As it happens, that home is so strewn with dirty laundry and dishes that Isaac must enter through a rear patio door (set design by Christopher Haig). In his absence, his father Arnold (John Morrison), a tyrannical, abusive former plumber, suffered a stroke and now stumbles around the living room drooling in a pink dress, blonde wig, and garish makeup applied by Isaac’s mother, Paige (Marcia Saunders). Paige, now free of her husband’s oppression, has staged her own feminist revolution by refusing to clean, drugging Arnold daily with estrogen, working at an environmental nonprofit, and homeschooling her younger child, teenage Max (Eppchez!). Little sister Max is now Isaac’s brother, identifying as transmasculine and using hir pronouns. Some homecoming.
If that were it, if this were just a quirky family navigating a new dynamic, it would still be an interesting and funny twist on a timeworn genre. But that’s not it. Oddly, this play perhaps best represents the fears of both the white, working-class Trump voter and the vanishing middle-class liberal. What happens when the kind of man who learned a trade, got a job, and ruled his roost with an iron fist no longer finds a place in the world? What happens to feminists in a gender-free future? Is freedom even possible for someone like Max, whose own history contains so many confusing and painful messages?
Fierce and funny
Director Jarrod Markman plays act one for laughs, setting us up for the damage to come. And come it does — does it ever — but not in a Shakespearean bodies-littering-the-stage fashion. This damage goes deep and stays there. There’s much discussion of parts: those collected by Isaac after battle; a museum exhibition featuring Saint Theresa (but since parts of her were stolen, Paige explains, “they only show the tidbits”); and the pieces Max wants to restore, ignored or overlooked “hirstory,” such as the conjecture that the Mona Lisa might really depict Da Vinci dressed as a woman, a dangerously transgressive act.

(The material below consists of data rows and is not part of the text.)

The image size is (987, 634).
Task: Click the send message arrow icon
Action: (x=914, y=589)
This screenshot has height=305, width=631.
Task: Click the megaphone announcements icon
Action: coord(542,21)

What powers it all is the strength of this quartet of actors. Saunders whiplashes Paige from whimsy to ferocity, one moment gleefully explaining the new generation of pronouns, the next reducing her husband to whimpers with a look. Morrison gives a shockingly brave performance, humorous and horrible. Though Paige tells Isaac, “Don’t pity him, those that knew him know of his cruelty,” he’s so pathetic it’s inhuman not to. Meehan, who, perhaps not coincidentally, also appeared in InterAct’s production of Young Jean Lee’s Straight White Men, brings a determined force to Isaac, appointing himself man of the house where nobody asked for one.

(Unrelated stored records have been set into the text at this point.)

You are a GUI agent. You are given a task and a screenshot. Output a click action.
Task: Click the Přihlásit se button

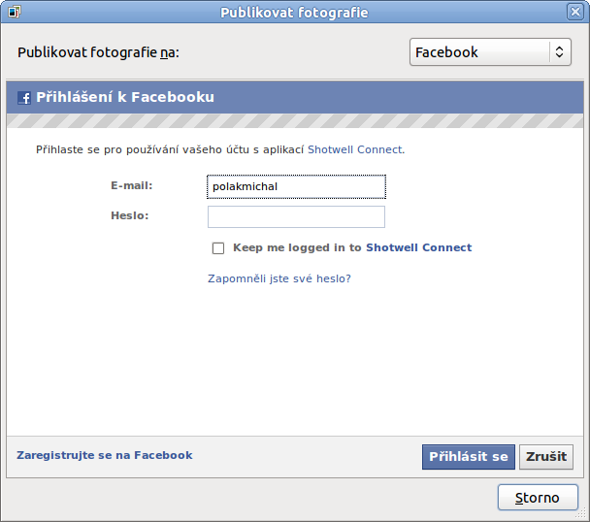coord(469,457)
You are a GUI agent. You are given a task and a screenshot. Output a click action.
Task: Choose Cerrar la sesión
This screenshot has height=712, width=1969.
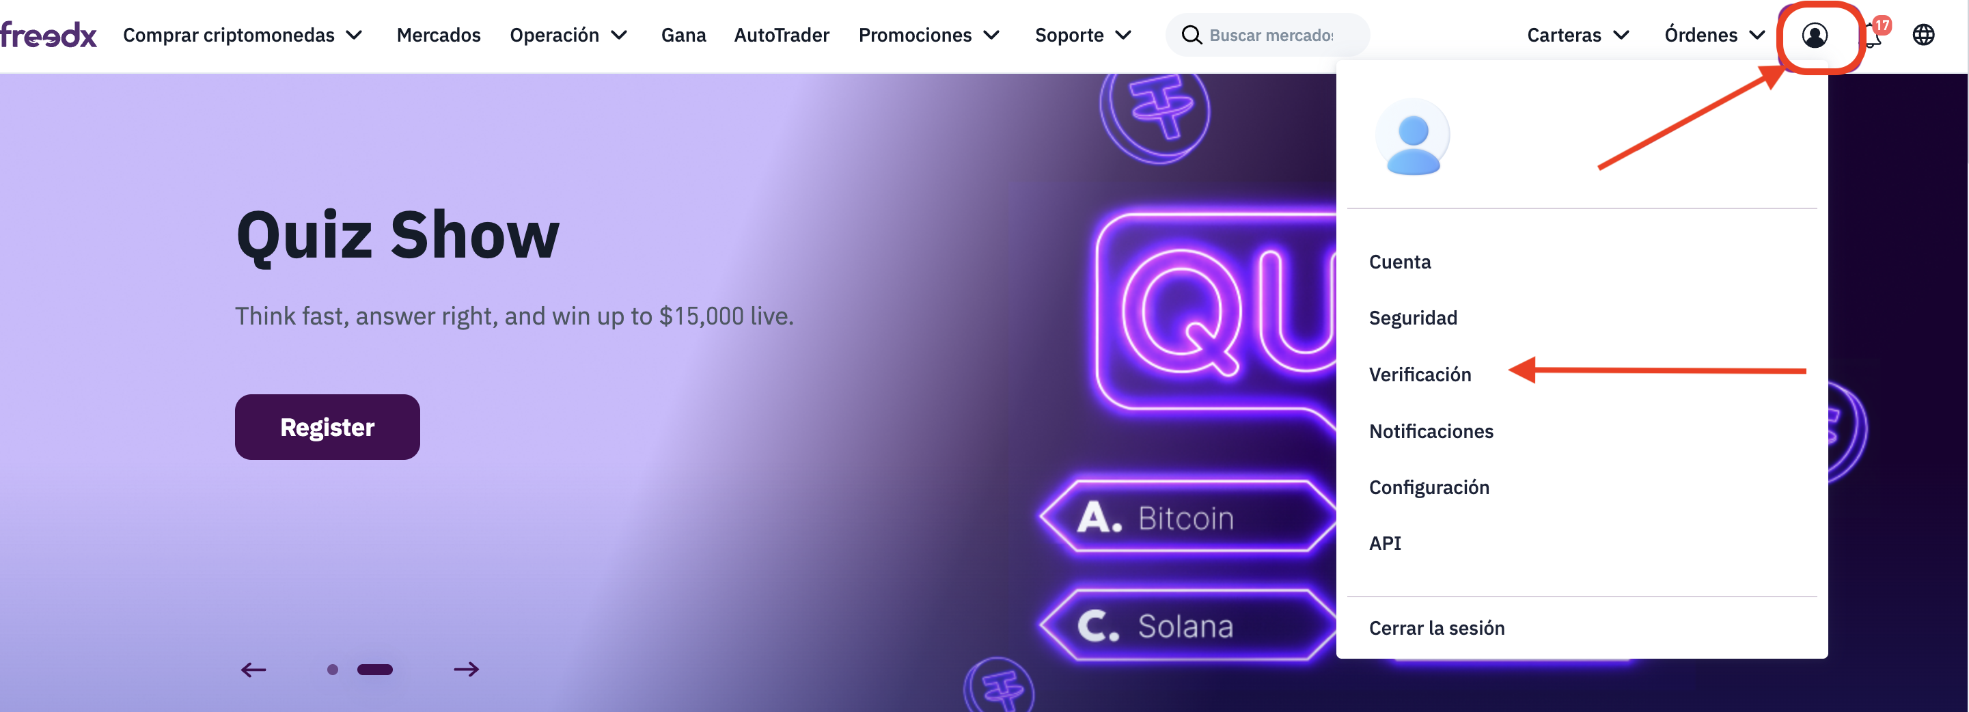point(1436,629)
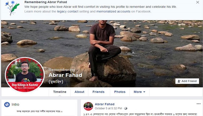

Most playwrights whose work features a transgender character would make that person the fulcrum of the plot, but not Mac. Here, Max is just a confused kid looking for guidance among the wreckage. Eppchez!, with patchy peach fuzz on hir face, an ambiguously gendered physique, and gender-neutral clothing, gets enthusiastic but always holds an air of the slightly lost and frightened, like a puppy hoping to follow the right person home.

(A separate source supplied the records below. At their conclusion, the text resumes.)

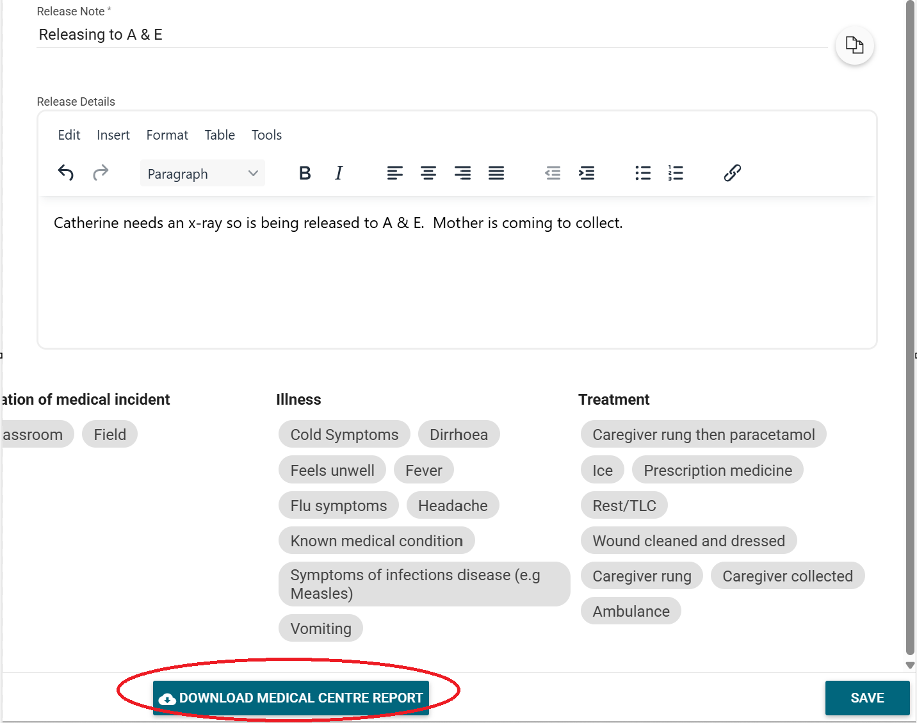This screenshot has width=917, height=723.
Task: Click the copy icon beside Release Note
Action: [x=854, y=45]
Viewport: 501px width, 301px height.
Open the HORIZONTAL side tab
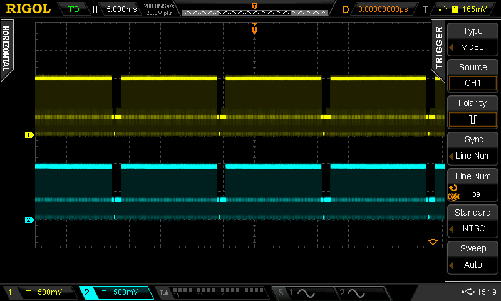click(x=6, y=51)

Isaac’s not that person. He made the mistake of going home again, a man in a place that needs no men. When his mother tells him, “It’s why we sent you, all the boys, to the wars to begin with,” you can’t help but see the factory-line assemblers, coal miners, steelworkers, all those who used to work with their hands and now hang out unemployed and aimless in neighborhoods like these, inside their parents’ houses. But coal’s not coming back, and people in this brave new world continue to follow a dying paradigm. Taylor Mac, it seems, believes the gender binary just might be to blame for at least part of the decline of the American dream; I think judy makes a pretty good case.